L’alluvione in Emilia-Romagna e le immagini che in queste ore giungono dai luoghi colpiti portano a chiedersi se e cosa, da un punto di vista tecnico, si possa fare per evitare distruzioni di questa portata. Lo abbiamo chiesto a un’esperto.
“Ormai è chiaro che c’è un effetto climatico che aumenta il rischio di alluvioni su alcuni tipi di territorio che per l’Italia sono rilevanti”. Esordisce così il professor Francesco Ballio, docente di idraulica al Politecnico di Milano, intervistato da upday per affrontare il tema dell’alluvione che ha colpito l’Emilia-Romagna e della frequenza con cui questi fenomeni si stanno verificando nel nostro Paese.
Cosa si può fare per limitare i danni delle alluvioni?

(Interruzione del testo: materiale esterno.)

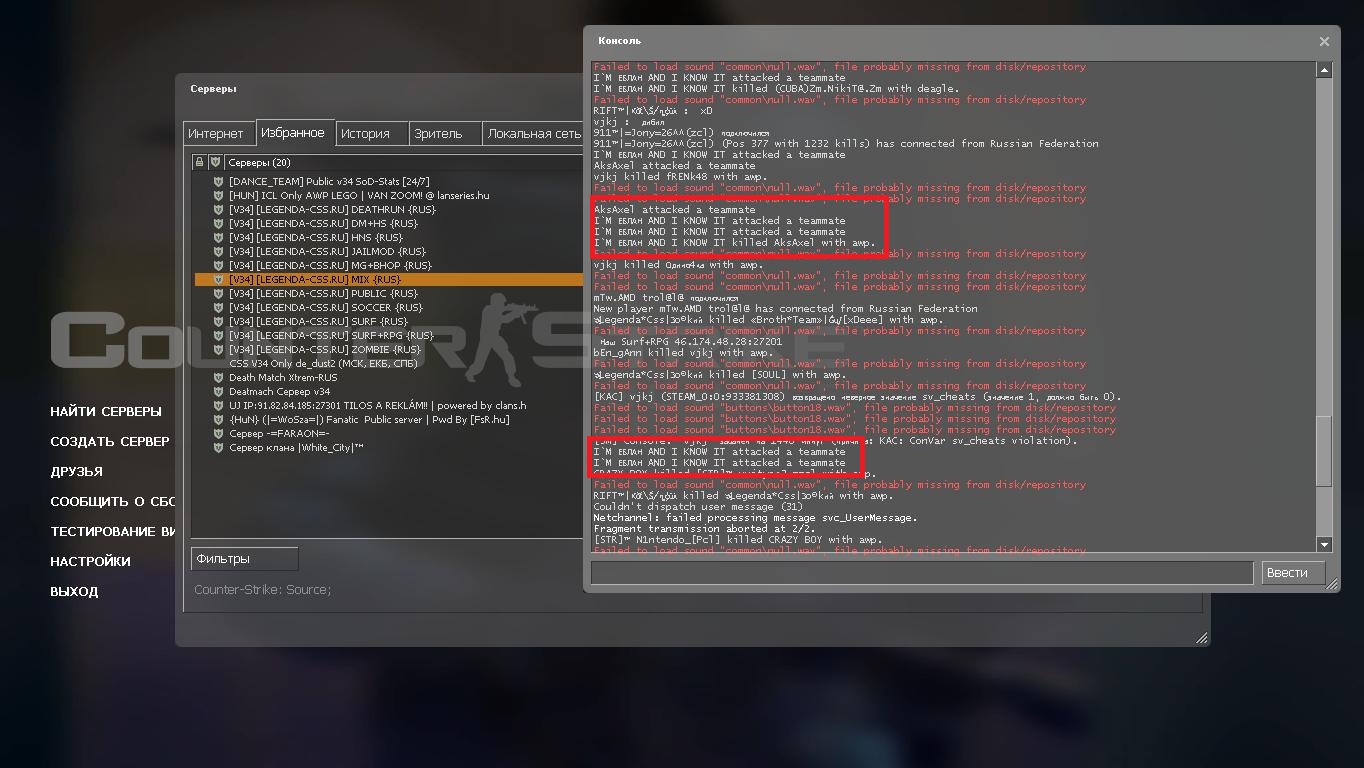Viewport: 1364px width, 768px height.
Task: Click console scrollbar down arrow
Action: coord(1324,545)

“Le azioni di mitigazione sono molte. Ci sono almeno una ventina di strategie che possiamo adottare: dalle opere più classiche come bacini di laminazione, dighe e argini, fino a insegnare ai cittadini come comportarsi in queste situazioni. Ma nessuna di queste è una soluzione, da sola. Bisogna sempre pensare a un mix. Alcune strategie sono relativamente universali, come le indicazioni alla popolazione su come comportarsi, altre sono sito-specifiche. Le azioni richieste nel caso delle Marche, dove c’è stata l’alluvione lo scorso settembre, ad esempio, sono diverse da quelle richieste per il territorio dell’Emilia-Romagna. Il fattore comune di tutte queste azioni è che hanno un costo”.
Un costo?
“Un costo in senso lato. In termini di soldi, sicuramente, ma anche in vincoli sul territorio. Alzare un argine, per esempio, oltre che costare, ha un impatto sul territorio. Impedire di costruire in una zona o addirittura delocalizzare delle case ha un costo e ha un vincolo. Insomma, c’è un impatto negativo. Abbassare il rischio costa. L’unico denominatore comune è una discussione sociale, quindi politica, in cui la società decide qual è il livello di costo che vuole affrontare e quanto vuole proteggersi”.
La soluzione è un dibattito all’interno della società e della politica?
“Un dibattito sociale e scelte politiche perché gli elementi tecnici li conosciamo: si chiamano argini, manutenzione dei fiumi, invasi, pulizia degli alvei, dragaggio degli alvei. E poi, evitare di costruire in certe zone. Serve fare uno studio locale e fare una serie di analisi costi benefici per capire quale sia la soluzione migliore e il costo indotto. C’è un messaggio importante però che vorrei passasse”.
“Dobbiamo accettare che l’inondazione avviene e quindi ridurre i danni o compensare i danni laddove ci sono. Dobbiamo continuare a lavorare per impedire certi effetti, ma dobbiamo anche essere consapevoli che dobbiamo lavorare sugli impatti, quindi sulla mitigazione. Penso all’Emilia-Romagna, ad esempio. Considerando che è un territorio quasi al 100% antropizzato, serve selezionare le zone su cui possiamo accettare i danni e quelle che invece dobbiamo proteggere, procedendo con schemi di compensazione, di fatto lavorando a una soluzione sugli effetti”.
A livello tecnico, e generale, cosa si può fare?
Sicuramente bisogna lavorare per tenere l’acqua a monte, cioè evitare che arrivi. Nel limite del possibile bisogna rallentare l’arrivo del picco verso valle. Questo non sempre si può fare, ma laddove è possibile, è una delle azioni. La pioggia non si può fermare, ma possiamo rallentare la concentrazione del deflusso in modo da distribuirla meglio. E poi possiamo mettere in condizioni di manutenzione ancora migliore i fiumi che hanno una capacità di portata maggiore.
E per le case?
Pensare a costruirle in modo che i danni siano limitati e seguire anche semplici regole che si usavano anche in passato: evitare, ad esempio, di installare impianti in cantina, o di lasciarvi valori. Si accetta che l’acqua arrivi, ma si limitano i danni. Per le cose, ovviamente. Per le persone non ci si può permettere che ci siano vittime.